Problem details | Spot each line in the records below where the word "agent" occurs, then copy it.

== Extracted information

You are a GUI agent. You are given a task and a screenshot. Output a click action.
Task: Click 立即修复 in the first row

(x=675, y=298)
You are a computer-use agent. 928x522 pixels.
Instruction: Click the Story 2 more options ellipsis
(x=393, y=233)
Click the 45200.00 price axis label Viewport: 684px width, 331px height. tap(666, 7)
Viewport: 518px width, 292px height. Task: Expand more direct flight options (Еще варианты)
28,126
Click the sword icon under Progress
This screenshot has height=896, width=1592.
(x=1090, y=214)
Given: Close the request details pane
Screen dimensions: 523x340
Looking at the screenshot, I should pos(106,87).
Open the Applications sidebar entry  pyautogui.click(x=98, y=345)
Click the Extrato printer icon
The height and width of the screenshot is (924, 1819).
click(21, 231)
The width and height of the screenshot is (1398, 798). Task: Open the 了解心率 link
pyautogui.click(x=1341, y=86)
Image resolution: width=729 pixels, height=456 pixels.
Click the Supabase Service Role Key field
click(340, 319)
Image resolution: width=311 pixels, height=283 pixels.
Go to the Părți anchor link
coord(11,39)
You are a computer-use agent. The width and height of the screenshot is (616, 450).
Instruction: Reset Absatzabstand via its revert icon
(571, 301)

====

Output below |
You are a GUI agent. You are given a task and a screenshot. Output a click action.
You are a computer-use agent. 928x522 pixels.
You are a computer-use agent. The width and height of the screenshot is (616, 450).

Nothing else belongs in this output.